● The tasks:
**a)** Using the passage on configuring SRM for Exos X storage, list the operations that SRM is able to provide once recovery plans are created and tested.
**b)** Carry on the passage about using SRM with Exos X storage systems, starting after its final sentence.

● Supplied passage:
+++++
After you have both SRM and SRA installed, the Getting Started tab of the main SRM window guides you through the steps necessary to configure it. For detailed SRM configuration instructions, see the VMware Site Recovery Manager Administration guide. Configuring Exos X storage systems in SRM requires the following:

The IP addresses of the Exos X storage systems You must enter the IP address for each controller in both the local and remote storage systems.
A username and password that is valid in both the local and remote storage systems. This is the username and password as configured in the SMC.

Make the following changes to your SRM settings:

Set storage provider.autoResignatureModeto 1(required).
Set storage provider.hostRescanRepeatCntto 2(required).
Set Storage. command timeout to 1200seconds (recommended).

Using SRM for disaster recovery

After storage system replication and VMware SRM software are configured at local and remote sites and you have configured at least one replication set, use the SMC to schedule replications. Then use SRM to create and test one or more recovery plans. At this point, SRM is able to provide disaster recovery, failover and failback, and reprotect operations. The VMware Site Recovery Manager Administration guide provides detailed instructions and information regarding these operations. The guide is available at the VMware support website https://www.vmware.com/support.
+++++
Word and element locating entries

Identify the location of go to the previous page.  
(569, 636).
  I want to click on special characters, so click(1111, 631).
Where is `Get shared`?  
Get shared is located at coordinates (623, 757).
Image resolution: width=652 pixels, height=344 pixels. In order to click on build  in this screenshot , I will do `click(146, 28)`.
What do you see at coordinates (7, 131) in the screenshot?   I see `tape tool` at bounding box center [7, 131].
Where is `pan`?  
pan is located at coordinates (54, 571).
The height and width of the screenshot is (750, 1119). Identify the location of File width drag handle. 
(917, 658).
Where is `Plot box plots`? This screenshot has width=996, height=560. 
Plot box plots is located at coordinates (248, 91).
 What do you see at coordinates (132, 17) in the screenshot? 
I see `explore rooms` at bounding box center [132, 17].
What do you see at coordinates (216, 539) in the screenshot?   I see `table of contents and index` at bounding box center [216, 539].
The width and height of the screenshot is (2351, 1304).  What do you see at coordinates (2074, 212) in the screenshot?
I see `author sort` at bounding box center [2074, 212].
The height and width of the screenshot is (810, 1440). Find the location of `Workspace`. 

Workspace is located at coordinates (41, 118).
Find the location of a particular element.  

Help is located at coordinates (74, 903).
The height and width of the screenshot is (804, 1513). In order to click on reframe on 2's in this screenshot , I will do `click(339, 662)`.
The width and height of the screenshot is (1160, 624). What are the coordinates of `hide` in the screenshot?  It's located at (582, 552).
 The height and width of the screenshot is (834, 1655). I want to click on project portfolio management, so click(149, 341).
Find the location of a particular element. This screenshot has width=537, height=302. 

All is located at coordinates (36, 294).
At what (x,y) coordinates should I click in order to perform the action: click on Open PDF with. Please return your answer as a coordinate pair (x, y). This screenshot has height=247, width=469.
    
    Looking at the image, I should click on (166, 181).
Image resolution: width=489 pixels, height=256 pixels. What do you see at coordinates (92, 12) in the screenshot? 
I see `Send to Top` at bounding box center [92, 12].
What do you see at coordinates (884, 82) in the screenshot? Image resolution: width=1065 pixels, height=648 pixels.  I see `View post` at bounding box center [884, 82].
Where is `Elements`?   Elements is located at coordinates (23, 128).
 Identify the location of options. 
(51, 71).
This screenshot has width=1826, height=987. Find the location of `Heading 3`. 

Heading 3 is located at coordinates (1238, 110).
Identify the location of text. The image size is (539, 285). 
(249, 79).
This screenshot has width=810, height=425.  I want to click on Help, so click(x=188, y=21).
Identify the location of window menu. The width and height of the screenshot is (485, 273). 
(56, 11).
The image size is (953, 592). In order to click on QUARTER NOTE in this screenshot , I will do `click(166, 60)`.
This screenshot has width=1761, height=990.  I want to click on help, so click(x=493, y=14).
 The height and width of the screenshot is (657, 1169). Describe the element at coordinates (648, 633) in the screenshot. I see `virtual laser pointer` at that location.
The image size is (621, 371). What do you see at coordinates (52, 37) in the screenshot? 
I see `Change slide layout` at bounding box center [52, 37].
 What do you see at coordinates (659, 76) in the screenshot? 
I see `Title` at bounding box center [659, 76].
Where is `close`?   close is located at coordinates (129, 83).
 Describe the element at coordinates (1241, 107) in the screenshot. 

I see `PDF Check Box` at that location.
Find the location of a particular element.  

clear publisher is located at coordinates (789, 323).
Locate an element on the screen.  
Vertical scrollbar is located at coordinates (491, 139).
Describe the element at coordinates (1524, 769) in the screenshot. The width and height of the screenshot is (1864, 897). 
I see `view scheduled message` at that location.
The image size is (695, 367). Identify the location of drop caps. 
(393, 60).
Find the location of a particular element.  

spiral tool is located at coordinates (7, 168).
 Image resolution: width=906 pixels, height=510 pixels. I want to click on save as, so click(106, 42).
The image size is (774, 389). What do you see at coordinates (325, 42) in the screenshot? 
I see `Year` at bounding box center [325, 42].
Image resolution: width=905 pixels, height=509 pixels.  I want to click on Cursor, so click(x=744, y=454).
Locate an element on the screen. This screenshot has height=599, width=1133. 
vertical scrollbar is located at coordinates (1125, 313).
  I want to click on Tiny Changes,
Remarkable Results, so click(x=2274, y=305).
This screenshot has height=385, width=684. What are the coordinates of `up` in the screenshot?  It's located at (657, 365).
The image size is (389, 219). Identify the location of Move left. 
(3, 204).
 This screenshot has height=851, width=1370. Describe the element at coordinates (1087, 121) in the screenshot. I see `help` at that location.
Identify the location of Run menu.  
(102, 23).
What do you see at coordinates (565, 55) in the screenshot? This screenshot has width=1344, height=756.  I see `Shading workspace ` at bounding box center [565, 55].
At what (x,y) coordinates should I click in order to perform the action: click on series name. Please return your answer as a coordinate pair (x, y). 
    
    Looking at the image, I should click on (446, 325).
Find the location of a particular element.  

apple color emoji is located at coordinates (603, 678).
+++++
● Answers to the tasks:
**a)**
- Disaster recovery
- Failover and failback
- Reprotect operations

**b)**
Topics:

Volume discovery and replication” below
Create a recovery plan” below
Test a recovery plan” on the facing page
Failover and failback” on the facing page
Automatic failover” on page 10
Reprotection” on page 10
Automated failback” on page 10

Volume discovery and replication

SRM obtains information from the SRA about what volumes are being replicated. SRM then compares that list to the volumes it recognizes in a VMware environment.
For SRM planned migrations in non-disaster situations, SRM can initiate a replication to ensure that the replicated data is current. For disaster recovery situations, SRM attempts to create a current replication. If this is not possible because, for instance, the protected site is offline, SRM uses the most recent replication available at the remote site. Use the SMC or CLI replication scheduling features to regularly perform replications to minimize data loss in the event of a disaster, or regularly create SRM planned migrations. In either case, ensure that the volumes to be replicated from the protected site are in a valid state so that the most recent replication at the remote site can be used in production. For instructions on how to configure replication schedules, see the chapter on using replication in the Storage Management Guide.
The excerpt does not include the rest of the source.